Maybe some nervous times ahead for the auditors?
PPB Advisory have a statutory responsibility to investigate breaches. Often investigations are a bit half hearted if there isn’t a bucket of money to fight over. But increasingly auditors have found themselves as targets.
The liquidator’s wide ranging inquiry interestingly begins in 2008 with Gunns’ purchase of Auspine, which even to observers from afar looked like the beginning of the end for Gunns...... the last straw on the proverbial camel’s back coming at a time when MIS s were under pressure and the pulp mill still a dream.
Also under the microscope should be Gunns’ tree valuations particularly MIS plantations which in turn led to Gunns booking future expected harvest commissions as income and overstating its assets.
Gunns’ legendary recording of $68 million worth of future harvest commission in 2009/10, the year it took over management of Great Southern MIS schemes warrants a closer inspection and will shed light on how Gunns hid and manipulated tree growth rates and consequent asset valutaions. The book entry in 2009/10 had the effect of increasing current income by $68 million and puffing up the balance sheet. At best it was an intangible. In any event it was soon written off.
Hopefully the liquidator will be forensic in looking at Gunns’ approach to valuing trees and calculating future harvest commissions because it underlines the crucial determinant of the MIS model and why it failed.
To paste from my earlier blog:
The value of many of Gunns’ assets (viz its own trees, future harvest commissions from MIS crops and plantation land) critically depend on tree growth rates, so it will be interesting to see what these rates are (if the Liquidator ever says) which will not only (possibly) affect the value of assets and indirectly the solvency date but also the extent of damages against Gunns by Growers for losses resulting from the over ambitious projections contained in offers to investors.
Most of the Gunns’ assets have been under the control of KordaMentha as receiver of the secured assets. Growers’ trees were either growing on land controlled by KordaMentha (since sold to New Forests) or on third party owned land with significant rental arrears and hence haven’t been in an ideal position to fight for their rights.
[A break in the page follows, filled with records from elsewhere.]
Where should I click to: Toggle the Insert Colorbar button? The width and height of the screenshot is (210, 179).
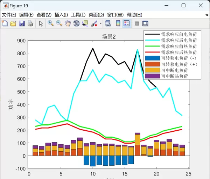118,23
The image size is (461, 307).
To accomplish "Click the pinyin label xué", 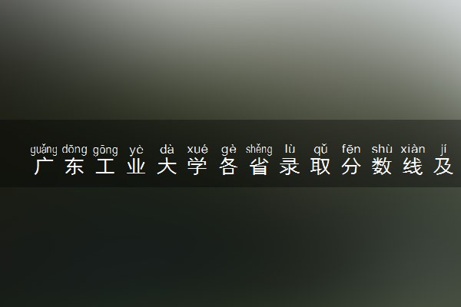I will (x=197, y=150).
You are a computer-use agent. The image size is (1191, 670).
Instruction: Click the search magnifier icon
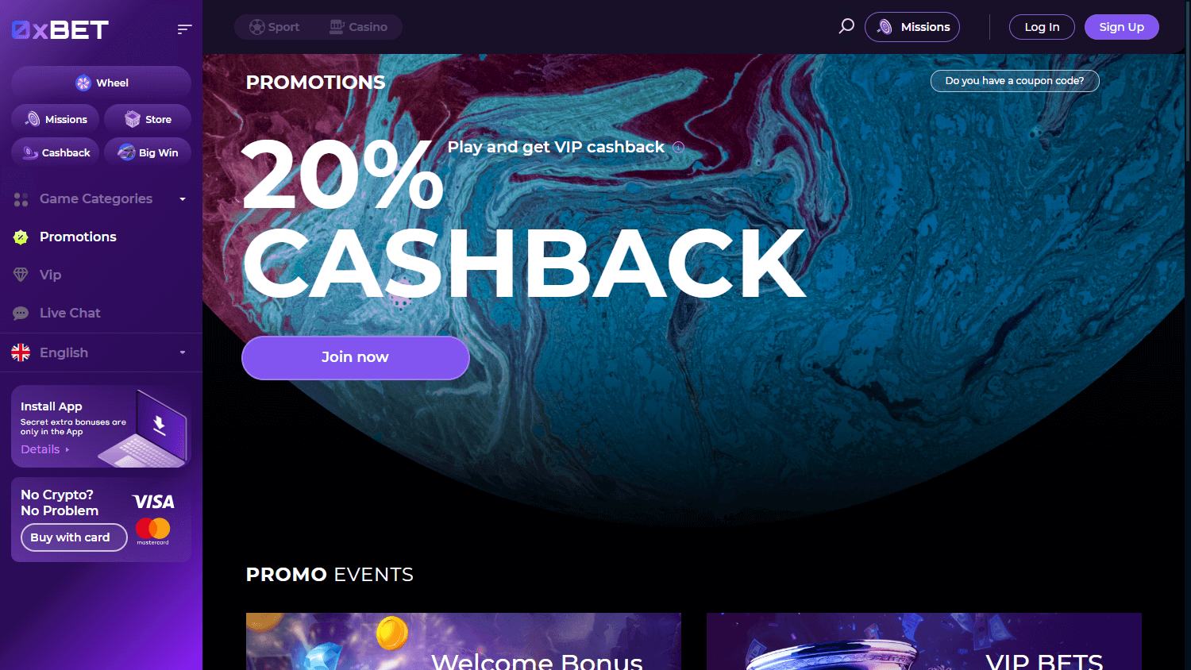pyautogui.click(x=846, y=26)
To date PPB Advisory who have also been looking after Gunns’ MIS schemes since Sept 2012 have only paid lip service to the need to keep Growers up to date.
Sure they receive info about their legal position, but none about their commercial position.... the condition, growth rates, yields, prices of Growers’ trees.
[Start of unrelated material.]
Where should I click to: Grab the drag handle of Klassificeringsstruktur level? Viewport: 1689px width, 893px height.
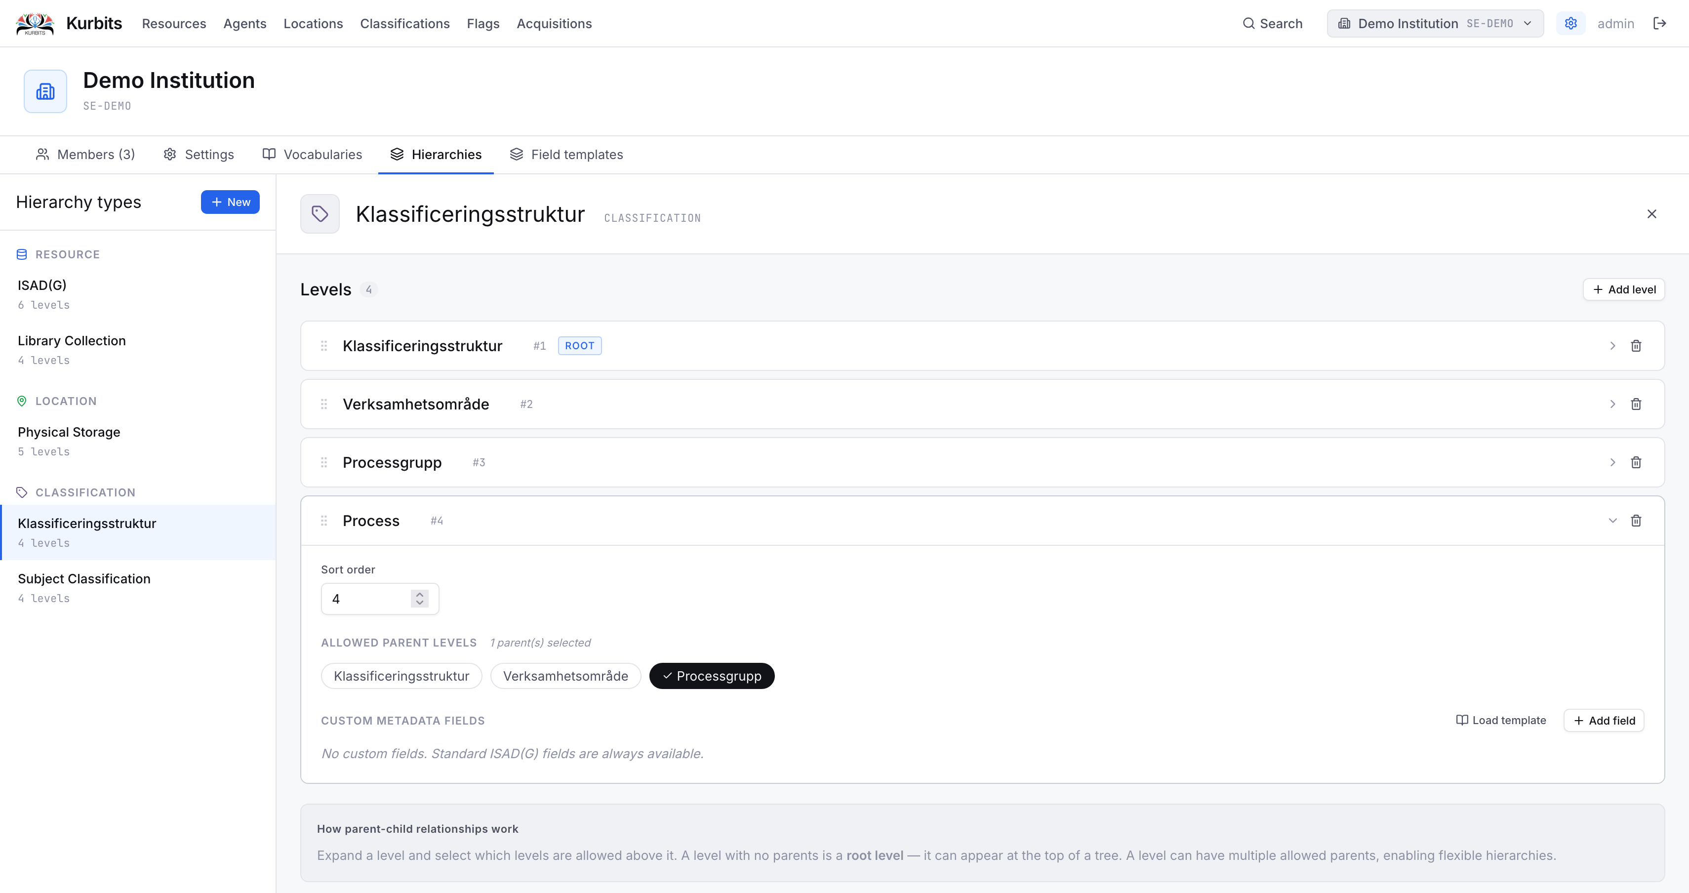click(x=324, y=346)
Growers have been sidelined and kept in the dark whilst the liquidator and the receiver slugged it out in a spectacle fully funded by the Growers.
However it would represent a failure of public policy if the liquidator fails to fully reconcile the claims made in Gunns’ MIS offer documents with the outcomes of which only they are privy as they presided over the sale of MIS Growers trees as part of a land and trees package.
If the Growers have any remaining rights it surely must be a right to know exactly how their trees grew and how the dribbles of cash that eventually may come their way have been calculated?
Examining the auditors may simply be a ploy to discharge the liquidator’s statutory responsibilities. Cynics may even suggest it’s designed to extract a little more for the secured creditors.
Hopefully Growers may receive some much needed explanations. They’ve been let down by everyone else.